BEGIN Data provided

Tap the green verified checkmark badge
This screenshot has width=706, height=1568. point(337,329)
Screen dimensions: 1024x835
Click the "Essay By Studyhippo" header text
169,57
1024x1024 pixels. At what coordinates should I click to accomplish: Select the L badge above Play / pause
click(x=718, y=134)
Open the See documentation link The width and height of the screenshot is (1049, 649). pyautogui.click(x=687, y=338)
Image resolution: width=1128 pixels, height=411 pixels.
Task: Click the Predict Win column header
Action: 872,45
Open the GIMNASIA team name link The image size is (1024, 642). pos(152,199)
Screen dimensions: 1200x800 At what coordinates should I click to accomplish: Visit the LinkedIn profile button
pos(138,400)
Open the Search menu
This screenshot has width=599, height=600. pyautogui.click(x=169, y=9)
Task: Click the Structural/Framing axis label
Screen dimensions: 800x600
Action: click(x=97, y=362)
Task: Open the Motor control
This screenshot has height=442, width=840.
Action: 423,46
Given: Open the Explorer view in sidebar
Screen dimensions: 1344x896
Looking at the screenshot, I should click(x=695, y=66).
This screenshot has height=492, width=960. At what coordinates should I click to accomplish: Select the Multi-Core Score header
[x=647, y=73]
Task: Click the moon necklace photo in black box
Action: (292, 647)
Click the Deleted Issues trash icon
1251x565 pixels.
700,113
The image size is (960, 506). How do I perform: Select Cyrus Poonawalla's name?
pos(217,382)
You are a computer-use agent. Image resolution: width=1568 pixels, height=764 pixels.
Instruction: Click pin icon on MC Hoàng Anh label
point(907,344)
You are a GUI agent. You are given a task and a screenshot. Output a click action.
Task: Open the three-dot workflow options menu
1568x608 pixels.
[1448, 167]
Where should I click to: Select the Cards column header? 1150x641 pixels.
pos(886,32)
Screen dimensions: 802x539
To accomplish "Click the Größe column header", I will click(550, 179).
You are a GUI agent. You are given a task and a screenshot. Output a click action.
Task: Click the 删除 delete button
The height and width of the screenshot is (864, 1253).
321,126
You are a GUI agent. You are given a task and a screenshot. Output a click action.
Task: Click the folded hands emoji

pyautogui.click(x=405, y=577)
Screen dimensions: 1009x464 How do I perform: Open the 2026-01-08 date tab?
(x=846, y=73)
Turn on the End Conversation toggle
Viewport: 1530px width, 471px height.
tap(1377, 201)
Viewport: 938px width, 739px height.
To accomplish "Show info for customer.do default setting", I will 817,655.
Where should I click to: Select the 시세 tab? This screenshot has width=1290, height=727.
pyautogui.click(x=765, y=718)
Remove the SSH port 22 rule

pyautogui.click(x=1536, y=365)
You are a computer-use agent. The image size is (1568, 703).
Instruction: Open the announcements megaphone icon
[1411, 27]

END Data provided

Task brief
An exact copy of every record above is needed. Write it out word for word.

Expected output
Tap the green verified checkmark badge
This screenshot has width=706, height=1568. point(337,329)
Screen dimensions: 1024x835
Click the "Essay By Studyhippo" header text
169,57
1024x1024 pixels. At what coordinates should I click to accomplish: Select the L badge above Play / pause
click(x=718, y=134)
Open the See documentation link The width and height of the screenshot is (1049, 649). pyautogui.click(x=687, y=338)
Image resolution: width=1128 pixels, height=411 pixels.
Task: Click the Predict Win column header
Action: 872,45
Open the GIMNASIA team name link The image size is (1024, 642). pos(152,199)
Screen dimensions: 1200x800 At what coordinates should I click to accomplish: Visit the LinkedIn profile button
pos(138,400)
Open the Search menu
This screenshot has width=599, height=600. pyautogui.click(x=169, y=9)
Task: Click the Structural/Framing axis label
Screen dimensions: 800x600
Action: click(x=97, y=362)
Task: Open the Motor control
This screenshot has height=442, width=840.
Action: 423,46
Given: Open the Explorer view in sidebar
Screen dimensions: 1344x896
Looking at the screenshot, I should click(x=695, y=66).
This screenshot has height=492, width=960. At what coordinates should I click to accomplish: Select the Multi-Core Score header
[x=647, y=73]
Task: Click the moon necklace photo in black box
Action: (292, 647)
Click the Deleted Issues trash icon
1251x565 pixels.
700,113
The image size is (960, 506). How do I perform: Select Cyrus Poonawalla's name?
pos(217,382)
You are a computer-use agent. Image resolution: width=1568 pixels, height=764 pixels.
Instruction: Click pin icon on MC Hoàng Anh label
point(907,344)
You are a GUI agent. You are given a task and a screenshot. Output a click action.
Task: Open the three-dot workflow options menu
1568x608 pixels.
[1448, 167]
Where should I click to: Select the Cards column header? 1150x641 pixels.
pos(886,32)
Screen dimensions: 802x539
To accomplish "Click the Größe column header", I will click(550, 179).
You are a GUI agent. You are given a task and a screenshot. Output a click action.
Task: Click the 删除 delete button
The height and width of the screenshot is (864, 1253).
321,126
You are a GUI agent. You are given a task and a screenshot. Output a click action.
Task: Click the folded hands emoji

pyautogui.click(x=405, y=577)
Screen dimensions: 1009x464 How do I perform: Open the 2026-01-08 date tab?
(x=846, y=73)
Turn on the End Conversation toggle
Viewport: 1530px width, 471px height.
tap(1377, 201)
Viewport: 938px width, 739px height.
To accomplish "Show info for customer.do default setting", I will 817,655.
Where should I click to: Select the 시세 tab? This screenshot has width=1290, height=727.
pyautogui.click(x=765, y=718)
Remove the SSH port 22 rule

pyautogui.click(x=1536, y=365)
You are a computer-use agent. The image size is (1568, 703).
Instruction: Open the announcements megaphone icon
[1411, 27]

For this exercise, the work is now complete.